Israel to reopen Gaza pedestrian crossing; senior Israeli official calls for ‘complete calm’

Israeli security guards at the Erez Crossing between Israel and the Gaza Strip. (AP/Ariel Schalit)

While Liberman announced that the Erez Crossing from Gaza to Israel would open Monday, another senior Israeli official claimed conditions in Gaza would only be eased when terror and arson attacks stop completely.

By: JNS.org and World Israel News Staff

On Sunday, Defense Minister Avigdor Liberman announced that he had ordered the Erez Crossing, which is the only pedestrian passage between Gaza and Israel, to be opened on Monday morning.

The announcement arrives after tough talk on Liberman’s part on Friday when the defense minister visited the Gaza periphery and met with heads of local councils.

“I’m not involved in any [ceasefire] agreements and I personally don’t believe in them,” Lieberman said. “The only ‘agreement’ is the reality on the ground.

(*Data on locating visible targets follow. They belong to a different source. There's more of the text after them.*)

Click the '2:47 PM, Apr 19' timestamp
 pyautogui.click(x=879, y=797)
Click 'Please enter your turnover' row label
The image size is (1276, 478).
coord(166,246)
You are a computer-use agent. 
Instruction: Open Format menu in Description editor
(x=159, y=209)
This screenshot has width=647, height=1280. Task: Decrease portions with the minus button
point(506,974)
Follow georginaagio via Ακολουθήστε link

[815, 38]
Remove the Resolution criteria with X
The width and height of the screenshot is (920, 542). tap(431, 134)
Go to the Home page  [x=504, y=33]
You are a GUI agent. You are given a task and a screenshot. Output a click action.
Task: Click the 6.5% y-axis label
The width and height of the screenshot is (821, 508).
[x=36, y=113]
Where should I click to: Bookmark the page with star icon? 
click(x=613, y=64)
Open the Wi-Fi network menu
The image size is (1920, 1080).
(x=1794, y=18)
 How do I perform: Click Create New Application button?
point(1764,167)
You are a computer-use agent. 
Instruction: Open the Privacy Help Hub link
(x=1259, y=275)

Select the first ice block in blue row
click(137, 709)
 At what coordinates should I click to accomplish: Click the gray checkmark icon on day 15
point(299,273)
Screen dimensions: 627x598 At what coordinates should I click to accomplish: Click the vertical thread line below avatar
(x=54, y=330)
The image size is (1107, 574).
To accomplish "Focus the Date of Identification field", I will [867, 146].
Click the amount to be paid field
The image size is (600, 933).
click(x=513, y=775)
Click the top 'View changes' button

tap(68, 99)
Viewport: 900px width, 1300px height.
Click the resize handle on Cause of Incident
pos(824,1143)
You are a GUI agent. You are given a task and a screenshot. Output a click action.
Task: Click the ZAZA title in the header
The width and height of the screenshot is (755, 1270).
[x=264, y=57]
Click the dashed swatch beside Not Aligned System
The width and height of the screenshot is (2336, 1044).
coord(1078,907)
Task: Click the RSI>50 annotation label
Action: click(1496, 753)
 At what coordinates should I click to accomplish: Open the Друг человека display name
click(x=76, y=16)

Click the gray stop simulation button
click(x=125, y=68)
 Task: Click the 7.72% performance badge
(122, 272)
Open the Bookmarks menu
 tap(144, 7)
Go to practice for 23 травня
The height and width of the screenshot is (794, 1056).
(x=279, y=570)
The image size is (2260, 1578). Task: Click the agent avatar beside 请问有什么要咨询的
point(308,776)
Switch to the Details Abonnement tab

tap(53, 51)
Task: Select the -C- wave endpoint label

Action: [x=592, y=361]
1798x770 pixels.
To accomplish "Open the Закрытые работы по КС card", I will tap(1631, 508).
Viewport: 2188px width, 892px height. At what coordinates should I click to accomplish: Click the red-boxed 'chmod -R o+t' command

What we’ve seen these past few days is that Hamas has complete control over everything that happens.”

“They [Hamas] had an interest in keeping things calm because of Eid al-Adha [the Festival of the Sacrifice, which began on Aug. 21]. The fact is that these past few days, the violence dropped to nearly zero,” the defense minister continued.

Lieberman said he was trying to establish an equation in which Hamas would realize that terrorism would result in economic sanctions, while an absence of terrorism would carry economic benefits for Gaza.

The Erez Crossing had been closed since August 19, following additional violent rioting on the Gaza border, a weekly occurrence since the end of March, which has been supplemented with rocket barrages and a near-daily onslaught of airborne arson attacks on southern Israel.

No deal until ‘complete calm’ restored?

Meanwhile, a senior official traveling with Prime Minister Benjamin Netanyahu in Lithuania commented that Israel will only agree to engage in indirect negotiations with Hamas about easing the humanitarian situation in the Gaza Strip when attacks on southern Israel, particularly the areas adjacent to Gaza, stop completely and calm is fully restored.

The official spoke following more rioting on the Gaza border on Friday and recent reports of an imminent ceasefire deal between Israel and Hamas.

“There is no deal yet,” the official said. “Everyone is working together in a coordinated fashion. Yes, we are working to secure a ceasefire.”

The official said further that Israel would be willing, in principle, to increase the electricity supply to Gaza if Qatar were to fund it, and that it would also be willing to transfer Qatari-funded salaries to Palestinian Authority employees in the Gaza Strip. Another possibility the official mentioned was talks over a potential maritime supply route between Cyprus and Gaza.

However, the official explained, all these gestures would be entirely contingent on a complete ceasefire along the border, similar to the calm following the 2014 Operation Protective Edge.

“The goal is a complete ceasefire, including at the [border] fence,” the official said. “We cannot move on to any other stage without securing calm first. The previous ceasefire held for three and a half years. These past few weeks, we’re seeing movement toward restoring calm near Gaza, with a drop in the number of arson balloons [which Hamas activists launch over the border to cause wildfires in Israel] and a dwindling numbers of protesters.”

The official also confirmed that Israel had held talks with Hamas about the aforementioned benefits via a go-between, but said that the decreased attacks on Gaza-adjacent communities in southern Israel was a result of “the harsh blows we dealt Hamas,” rather than the carrots offered.

Is Hamas extorting Israel?

Education Minister Naftali Bennett issued a press release addressing Liberman’s remarks, saying that “it’s good that the defense minister has adopted our worldview and now understands that Hamas must not be allowed to conduct itself in an extortionist manner.”

On Friday, Gazans staged yet another border demonstration, although only a few thousand demonstrators showed up to throw rocks and firebombs and roll burning tires at IDF forces. Israeli troops used crowd control measures as well as a few rounds of live fire, in accordance with regulations.

During the riots, a figure described as suspicious was spotted breaching the border fence, but he immediately returned to the Gazan side.

Burning kites launched by protesters in Gaza sparked two wildfires in the Shaar Hanegev Regional Council in southern Israel.

The Hamas leadership warned that “Israel would pay” for the sanctions that Palestinian Authority President Mahmoud Abbas had imposed on Gaza.

In related news, over the weekend, some 200 people arrived to support the family of the late Lt. Hadar Goldin, who was killed in Gaza during Operation Protective Edge in 2014 and whose remains are being held by Hamas. The family made its 17th visit to the Black Arrow memorial to fallen paratroopers, which sits on a hill overlooking the Gaza border.

Dr. Leah Goldin, Hadar’s mother, said the family had asked senior officials in the American government not to start a new Gaza ceasefire process until the bodies of her son and Staff Sgt. Oron Shaul, another Protective Edge casualty whose remains Hamas is holding, were returned to Israel for burial.